Return all lines in the material below that contain "will".

DATA UNDER STUDY:
----------
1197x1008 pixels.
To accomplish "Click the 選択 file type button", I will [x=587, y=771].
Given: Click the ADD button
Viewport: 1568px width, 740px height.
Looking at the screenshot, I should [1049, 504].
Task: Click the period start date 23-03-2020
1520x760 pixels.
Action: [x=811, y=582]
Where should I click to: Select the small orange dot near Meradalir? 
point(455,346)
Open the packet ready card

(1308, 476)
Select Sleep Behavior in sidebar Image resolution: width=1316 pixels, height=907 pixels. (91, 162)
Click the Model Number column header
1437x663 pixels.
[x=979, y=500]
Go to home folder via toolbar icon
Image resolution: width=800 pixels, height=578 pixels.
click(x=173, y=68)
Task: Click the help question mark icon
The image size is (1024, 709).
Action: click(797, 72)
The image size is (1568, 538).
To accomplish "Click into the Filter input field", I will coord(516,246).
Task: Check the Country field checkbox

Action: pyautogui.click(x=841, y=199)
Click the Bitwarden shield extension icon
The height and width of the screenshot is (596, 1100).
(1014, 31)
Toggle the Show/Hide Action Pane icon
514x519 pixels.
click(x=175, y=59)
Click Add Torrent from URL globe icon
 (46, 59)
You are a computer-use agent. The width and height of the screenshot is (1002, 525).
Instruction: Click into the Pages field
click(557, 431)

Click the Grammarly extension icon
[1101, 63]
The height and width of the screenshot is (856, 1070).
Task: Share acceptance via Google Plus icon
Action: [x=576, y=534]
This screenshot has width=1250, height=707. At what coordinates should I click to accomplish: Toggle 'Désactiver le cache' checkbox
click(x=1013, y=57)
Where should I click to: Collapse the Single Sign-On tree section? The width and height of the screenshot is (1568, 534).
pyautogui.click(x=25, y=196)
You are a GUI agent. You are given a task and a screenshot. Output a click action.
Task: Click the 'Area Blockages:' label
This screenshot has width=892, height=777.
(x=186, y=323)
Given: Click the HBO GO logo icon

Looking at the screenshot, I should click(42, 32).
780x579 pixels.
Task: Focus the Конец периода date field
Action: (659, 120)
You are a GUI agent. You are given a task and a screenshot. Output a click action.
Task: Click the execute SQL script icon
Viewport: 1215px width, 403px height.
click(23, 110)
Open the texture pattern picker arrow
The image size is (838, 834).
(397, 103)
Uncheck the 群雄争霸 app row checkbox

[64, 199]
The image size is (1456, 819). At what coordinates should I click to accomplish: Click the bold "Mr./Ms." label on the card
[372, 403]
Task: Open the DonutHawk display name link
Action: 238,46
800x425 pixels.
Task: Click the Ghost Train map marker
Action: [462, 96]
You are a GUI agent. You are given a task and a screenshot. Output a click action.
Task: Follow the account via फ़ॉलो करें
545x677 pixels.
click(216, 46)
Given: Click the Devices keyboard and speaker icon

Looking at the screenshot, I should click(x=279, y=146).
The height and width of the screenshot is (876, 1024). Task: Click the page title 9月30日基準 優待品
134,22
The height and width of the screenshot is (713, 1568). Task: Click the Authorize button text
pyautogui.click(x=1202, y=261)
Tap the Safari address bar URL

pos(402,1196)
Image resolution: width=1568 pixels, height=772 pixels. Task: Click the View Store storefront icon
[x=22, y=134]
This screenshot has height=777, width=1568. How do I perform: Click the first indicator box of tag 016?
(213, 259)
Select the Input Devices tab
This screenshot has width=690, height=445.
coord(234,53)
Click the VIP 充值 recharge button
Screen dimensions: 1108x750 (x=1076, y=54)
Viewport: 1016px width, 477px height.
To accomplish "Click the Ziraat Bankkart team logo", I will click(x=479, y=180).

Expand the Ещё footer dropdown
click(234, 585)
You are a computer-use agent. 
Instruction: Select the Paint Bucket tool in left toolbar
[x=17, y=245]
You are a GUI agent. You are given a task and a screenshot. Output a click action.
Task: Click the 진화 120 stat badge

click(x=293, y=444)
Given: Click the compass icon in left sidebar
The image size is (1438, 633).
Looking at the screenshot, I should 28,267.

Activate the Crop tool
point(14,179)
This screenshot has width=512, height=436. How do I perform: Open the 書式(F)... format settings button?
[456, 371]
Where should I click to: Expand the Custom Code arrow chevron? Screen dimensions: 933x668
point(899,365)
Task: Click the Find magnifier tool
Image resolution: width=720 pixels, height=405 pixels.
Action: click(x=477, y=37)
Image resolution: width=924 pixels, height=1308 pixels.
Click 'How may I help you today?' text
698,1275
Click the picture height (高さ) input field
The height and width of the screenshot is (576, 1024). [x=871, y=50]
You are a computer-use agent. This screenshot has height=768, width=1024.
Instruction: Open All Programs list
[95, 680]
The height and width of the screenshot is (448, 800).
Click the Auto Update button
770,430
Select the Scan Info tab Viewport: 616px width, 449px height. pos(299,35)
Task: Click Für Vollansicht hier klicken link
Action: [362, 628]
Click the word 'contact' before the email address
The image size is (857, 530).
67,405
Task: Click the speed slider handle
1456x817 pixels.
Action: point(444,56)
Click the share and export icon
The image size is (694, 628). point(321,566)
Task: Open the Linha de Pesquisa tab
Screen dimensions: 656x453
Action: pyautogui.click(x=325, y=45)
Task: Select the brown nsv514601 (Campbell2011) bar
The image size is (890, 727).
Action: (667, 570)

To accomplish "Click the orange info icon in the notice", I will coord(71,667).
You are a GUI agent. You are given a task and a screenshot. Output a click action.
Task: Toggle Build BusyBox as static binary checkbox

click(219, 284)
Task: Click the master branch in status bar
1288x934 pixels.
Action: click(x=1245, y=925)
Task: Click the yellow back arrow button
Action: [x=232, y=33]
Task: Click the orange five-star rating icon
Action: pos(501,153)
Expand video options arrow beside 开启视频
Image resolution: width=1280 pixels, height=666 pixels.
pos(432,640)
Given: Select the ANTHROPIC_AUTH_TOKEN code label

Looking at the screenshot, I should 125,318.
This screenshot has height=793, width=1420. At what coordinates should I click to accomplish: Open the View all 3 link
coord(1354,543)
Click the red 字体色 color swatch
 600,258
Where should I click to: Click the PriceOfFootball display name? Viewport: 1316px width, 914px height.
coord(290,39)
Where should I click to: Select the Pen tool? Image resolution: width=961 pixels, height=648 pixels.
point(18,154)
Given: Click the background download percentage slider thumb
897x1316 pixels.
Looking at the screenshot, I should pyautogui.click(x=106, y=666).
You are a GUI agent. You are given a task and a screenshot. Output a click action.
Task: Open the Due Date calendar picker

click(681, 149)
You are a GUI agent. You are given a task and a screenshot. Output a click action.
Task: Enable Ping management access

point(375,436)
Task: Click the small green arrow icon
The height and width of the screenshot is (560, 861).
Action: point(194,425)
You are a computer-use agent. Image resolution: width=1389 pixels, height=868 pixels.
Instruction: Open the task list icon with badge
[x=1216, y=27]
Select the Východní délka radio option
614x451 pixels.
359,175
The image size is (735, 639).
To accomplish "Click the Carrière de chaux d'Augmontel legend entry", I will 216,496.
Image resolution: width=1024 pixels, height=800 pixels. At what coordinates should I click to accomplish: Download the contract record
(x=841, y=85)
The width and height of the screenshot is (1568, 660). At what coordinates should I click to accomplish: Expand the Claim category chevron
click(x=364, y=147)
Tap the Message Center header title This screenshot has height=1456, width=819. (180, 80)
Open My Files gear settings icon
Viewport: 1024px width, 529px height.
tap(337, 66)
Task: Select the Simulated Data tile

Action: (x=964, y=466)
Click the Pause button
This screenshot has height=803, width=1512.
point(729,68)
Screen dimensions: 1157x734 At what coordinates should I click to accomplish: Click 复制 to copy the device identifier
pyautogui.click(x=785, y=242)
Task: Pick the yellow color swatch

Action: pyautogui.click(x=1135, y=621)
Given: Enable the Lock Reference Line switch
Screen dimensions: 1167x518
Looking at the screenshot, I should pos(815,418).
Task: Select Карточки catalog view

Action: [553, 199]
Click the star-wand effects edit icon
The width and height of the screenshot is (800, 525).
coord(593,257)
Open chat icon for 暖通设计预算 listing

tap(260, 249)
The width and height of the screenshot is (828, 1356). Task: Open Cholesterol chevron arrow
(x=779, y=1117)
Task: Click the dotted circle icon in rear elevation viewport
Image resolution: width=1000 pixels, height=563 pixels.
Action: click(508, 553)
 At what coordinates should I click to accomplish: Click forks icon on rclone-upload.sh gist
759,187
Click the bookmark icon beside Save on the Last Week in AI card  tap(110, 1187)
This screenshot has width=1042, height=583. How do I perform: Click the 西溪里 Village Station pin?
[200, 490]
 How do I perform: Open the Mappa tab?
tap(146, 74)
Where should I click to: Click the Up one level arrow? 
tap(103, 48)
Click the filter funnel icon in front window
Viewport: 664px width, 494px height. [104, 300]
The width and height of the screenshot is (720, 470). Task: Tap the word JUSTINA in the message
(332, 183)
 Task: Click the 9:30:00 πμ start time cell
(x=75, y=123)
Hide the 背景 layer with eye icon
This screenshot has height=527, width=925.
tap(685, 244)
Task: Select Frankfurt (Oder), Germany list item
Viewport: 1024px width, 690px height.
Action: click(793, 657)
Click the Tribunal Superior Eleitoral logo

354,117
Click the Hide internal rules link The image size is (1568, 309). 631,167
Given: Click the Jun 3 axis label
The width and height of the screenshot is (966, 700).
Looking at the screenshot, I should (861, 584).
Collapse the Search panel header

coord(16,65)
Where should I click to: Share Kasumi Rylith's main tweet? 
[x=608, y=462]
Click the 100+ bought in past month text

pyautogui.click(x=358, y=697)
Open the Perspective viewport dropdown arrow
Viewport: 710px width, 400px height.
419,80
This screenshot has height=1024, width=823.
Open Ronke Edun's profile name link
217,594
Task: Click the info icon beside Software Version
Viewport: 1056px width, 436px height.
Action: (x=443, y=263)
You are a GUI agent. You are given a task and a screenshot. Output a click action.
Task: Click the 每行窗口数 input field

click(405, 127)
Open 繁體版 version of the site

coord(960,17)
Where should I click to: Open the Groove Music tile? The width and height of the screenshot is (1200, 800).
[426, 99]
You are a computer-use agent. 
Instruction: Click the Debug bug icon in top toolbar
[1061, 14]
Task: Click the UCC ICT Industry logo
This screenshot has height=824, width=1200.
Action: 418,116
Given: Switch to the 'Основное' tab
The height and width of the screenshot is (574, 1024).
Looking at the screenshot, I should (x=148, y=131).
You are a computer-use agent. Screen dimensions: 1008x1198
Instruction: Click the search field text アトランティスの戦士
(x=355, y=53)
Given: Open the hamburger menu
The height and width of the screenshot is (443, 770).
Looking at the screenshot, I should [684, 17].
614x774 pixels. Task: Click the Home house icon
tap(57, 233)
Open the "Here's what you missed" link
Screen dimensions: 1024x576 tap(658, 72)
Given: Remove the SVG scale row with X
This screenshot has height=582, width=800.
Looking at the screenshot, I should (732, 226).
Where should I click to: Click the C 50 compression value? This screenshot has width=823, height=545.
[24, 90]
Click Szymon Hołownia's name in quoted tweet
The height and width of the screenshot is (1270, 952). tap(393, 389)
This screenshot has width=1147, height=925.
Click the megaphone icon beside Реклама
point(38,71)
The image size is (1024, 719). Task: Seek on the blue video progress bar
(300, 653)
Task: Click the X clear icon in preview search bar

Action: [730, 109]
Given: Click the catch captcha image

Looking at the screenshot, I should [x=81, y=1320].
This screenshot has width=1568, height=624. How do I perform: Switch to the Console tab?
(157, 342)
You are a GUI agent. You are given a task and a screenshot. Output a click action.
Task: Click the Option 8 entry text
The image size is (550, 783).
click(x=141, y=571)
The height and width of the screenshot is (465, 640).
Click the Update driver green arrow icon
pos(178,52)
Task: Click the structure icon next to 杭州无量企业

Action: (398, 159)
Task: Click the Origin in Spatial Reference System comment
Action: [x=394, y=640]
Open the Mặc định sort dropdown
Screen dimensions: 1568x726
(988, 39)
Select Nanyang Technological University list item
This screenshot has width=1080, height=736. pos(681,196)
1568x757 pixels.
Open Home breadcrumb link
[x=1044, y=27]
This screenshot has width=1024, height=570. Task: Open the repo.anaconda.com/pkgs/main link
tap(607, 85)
----------
EXPECTED OUTPUT:
To accomplish "Click the 選択 file type button", I will [x=587, y=771].
To accomplish "Click into the Filter input field", I will coord(516,246).
To accomplish "Click the Ziraat Bankkart team logo", I will click(x=479, y=180).
To accomplish "Click the orange info icon in the notice", I will coord(71,667).
To accomplish "Click the Carrière de chaux d'Augmontel legend entry", I will 216,496.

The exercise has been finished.